* [WHAT IS REQUIRED]
Write the next part of the Tempur Sealy first-quarter 2015 results release, picking up after its final sentence.

LEXINGTON, KY, April 28, 2015 - Tempur Sealy International, Inc. (NYSE:TPX), the world's largest bedding provider, today announced financial results for the first quarter ending March 31, 2015. The Company also increased financial guidance for the full year 2015.

FIRST QUARTER FINANCIAL SUMMARY

Earnings per diluted share ("EPS") under U.S. generally accepted accounting principles ("GAAP") in the first quarter of 2015 were $0.38 as compared to GAAP EPS of $0.44 in the first quarter of 2014. The 2015 results reflect integration costs, additional costs related to the Company’s 2015 Annual Meeting, and a redemption value adjustment to the Company's redeemable non-controlling interest. The 2014 results also reflect integration costs.

Adjusted EPS (which is a non-GAAP financial measure) increased 3.8% to $0.55 in the first quarter of 2015 as compared to adjusted EPS of $0.53 in the first quarter of 2014. On a constant currency basis, adjusted EPS increased 20%.

Total net sales increased 5.4% to $739.5 million in the first quarter of 2015 from $701.9 million in the first quarter of 2014. The net sales increase was driven by strong sales growth in the North America business segment. On a constant currency basis, total net sales increased 9.4%, with increased net sales in both the North America and International business segments. For information on the methodology used to present information on a constant currency basis, please refer to “Constant Currency Information” at the end of this press release.

GAAP gross margin was 37.7% in the first quarter of 2015 as compared to 38.4% in the first quarter of 2014. Adjusted gross margin (which is a non-GAAP financial measure), which excludes costs incurred to align the business related to the Sealy acquisition, was 38.5% in the first quarter of 2015 as compared to 38.7% in the first quarter of 2014. The reduction in gross margin was a result of a decreased gross margin in the International business segment, offset by a solid improvement in gross margin of the North America business segment.

* [GIVEN INFORMATION]
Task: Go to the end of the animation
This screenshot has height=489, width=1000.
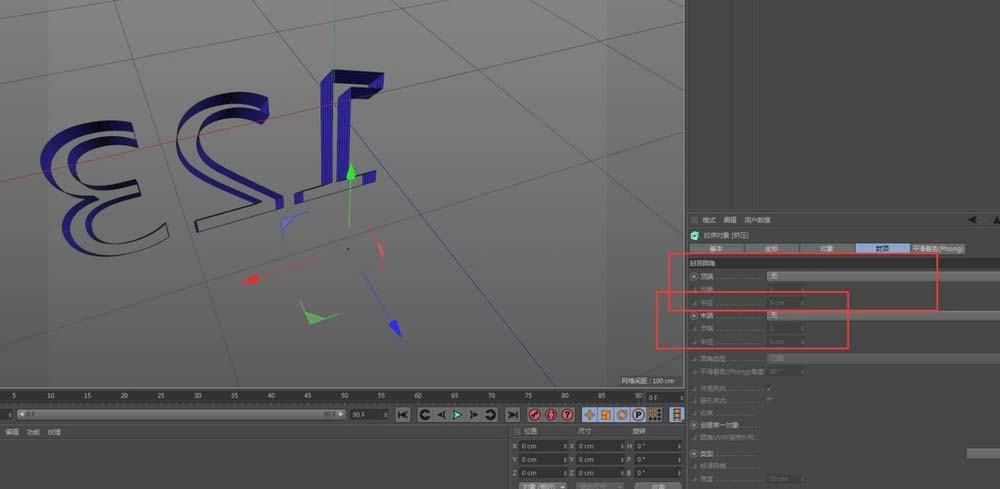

* [EXERCISE RESULT]
GAAP operating income was $54.4 million in the first quarter of 2015 as compared to $62.4 million in the first quarter of 2014. Operating income in the first quarter of 2015 included $11.7 million of integration costs and $2.1 million of additional costs related to the Company's 2015 Annual Meeting, and operating income in the first quarter of 2014 included $7.4 million of integration costs. Adjusted operating income (which is a non-GAAP financial measure) was $68.2 million, or 9.2% of net sales in the first quarter of 2015 as compared to $69.8 million, or 9.9% of net sales in the first quarter of 2014. Unfavorable foreign exchange rates impacted adjusted operating income by $8.9 million in the first quarter of 2015 as compared to the prior year.

GAAP net income in the first quarter of 2015 was $23.4 million as compared to GAAP net income of $27.4 million for the first quarter of 2014. The Company reported adjusted net income (which is a non-GAAP financial measure) of $34.1 million for the first quarter of 2015 as compared to adjusted net income of $32.6 million for the first quarter of 2014, a 4.6% increase.

Earnings before interest, tax, depreciation and amortization ("EBITDA") for the first quarter of 2015 was $75.9 million as compared to $85.1 million for the first quarter of 2014. Adjusted EBITDA (adjusted EBITDA and EBITDA are non-GAAP financial measures) for the first quarter of 2015 was $90.5 million as compared to $91.4 million for the first quarter of 2014. Unfavorable foreign exchange rates impacted adjusted EBITDA by $8.5 million in the first quarter of 2015 as compared to the prior year.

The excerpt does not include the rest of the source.